Radio waves have different lengths, and these different lengths endow them with different characteristics. Radio waves are generally identified by their frequency in cycles per second, or Hertz. This has nothing to do with the car rental agency. It is named for one Heinrich Hertz, a German physicist who lived from 1857 to 1894 who was a pioneer in the study of electromagnetic radiation.

Shorter waves have higher frequencies, and longer waves have lower frequencies. Some frequencies are measured kilohert z(1000 cycles per second, or KHz). Others are measured in megahertz (1,000,000 cycles per second, or MHz). Others are measured in gigahertz (1,000,000,000 cycles per second, or GHz).
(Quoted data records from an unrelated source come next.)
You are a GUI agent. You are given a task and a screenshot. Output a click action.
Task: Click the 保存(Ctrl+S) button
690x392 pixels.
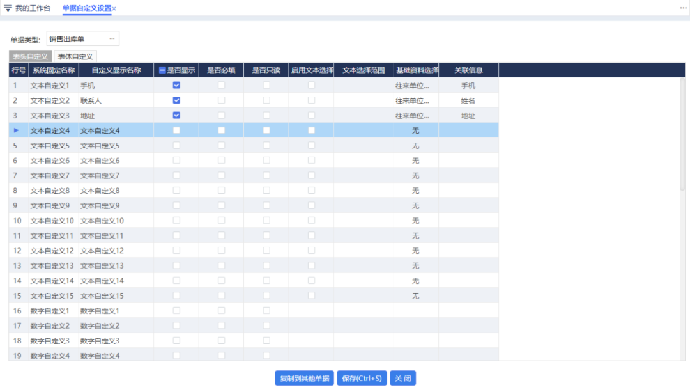(x=362, y=378)
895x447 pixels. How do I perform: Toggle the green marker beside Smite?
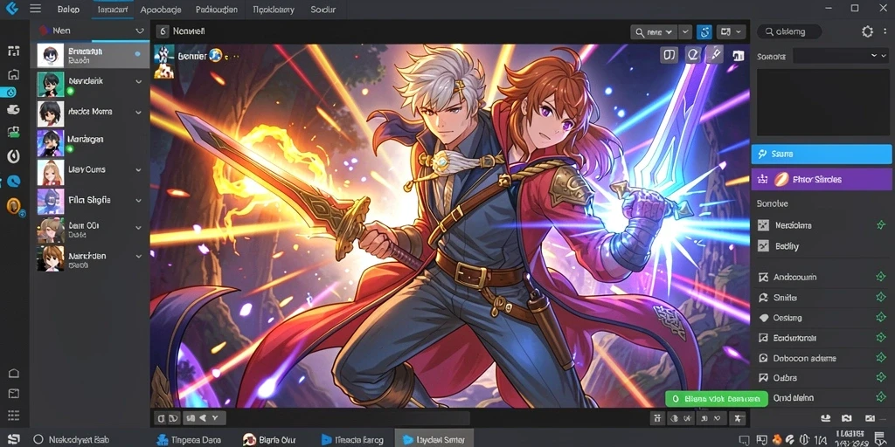tap(881, 298)
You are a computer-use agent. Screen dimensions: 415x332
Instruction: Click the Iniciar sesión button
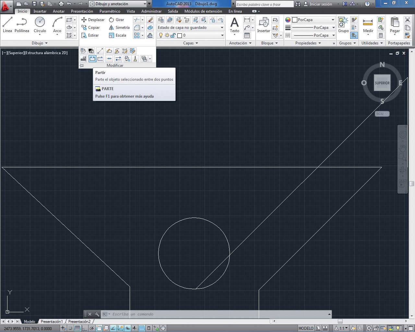coord(318,4)
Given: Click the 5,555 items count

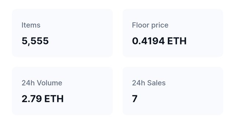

Jerry Szoka broadcast dance music to Cleveland at 96.9 MHz, or 96,900,000 cycles per second. This was logical. The spectrum band allocated by the FCC for FM radio is 88 to 108 MHz. Meanwhile, 525 to 1705 KHz is allocated for AM radio. Manufacturers put antennas in consumer radios that can receive signals in these spectrum bands.

There is nothing about 96.9 MHz that limits its use to broadcasting music from one central antenna to lots of radios in cars, offices and kitchens. It is just electromagnetic radiation of a particular frequency. It could be used for lots of things. You could use it for conventional television broadcasting. You could design a baby monitor around it.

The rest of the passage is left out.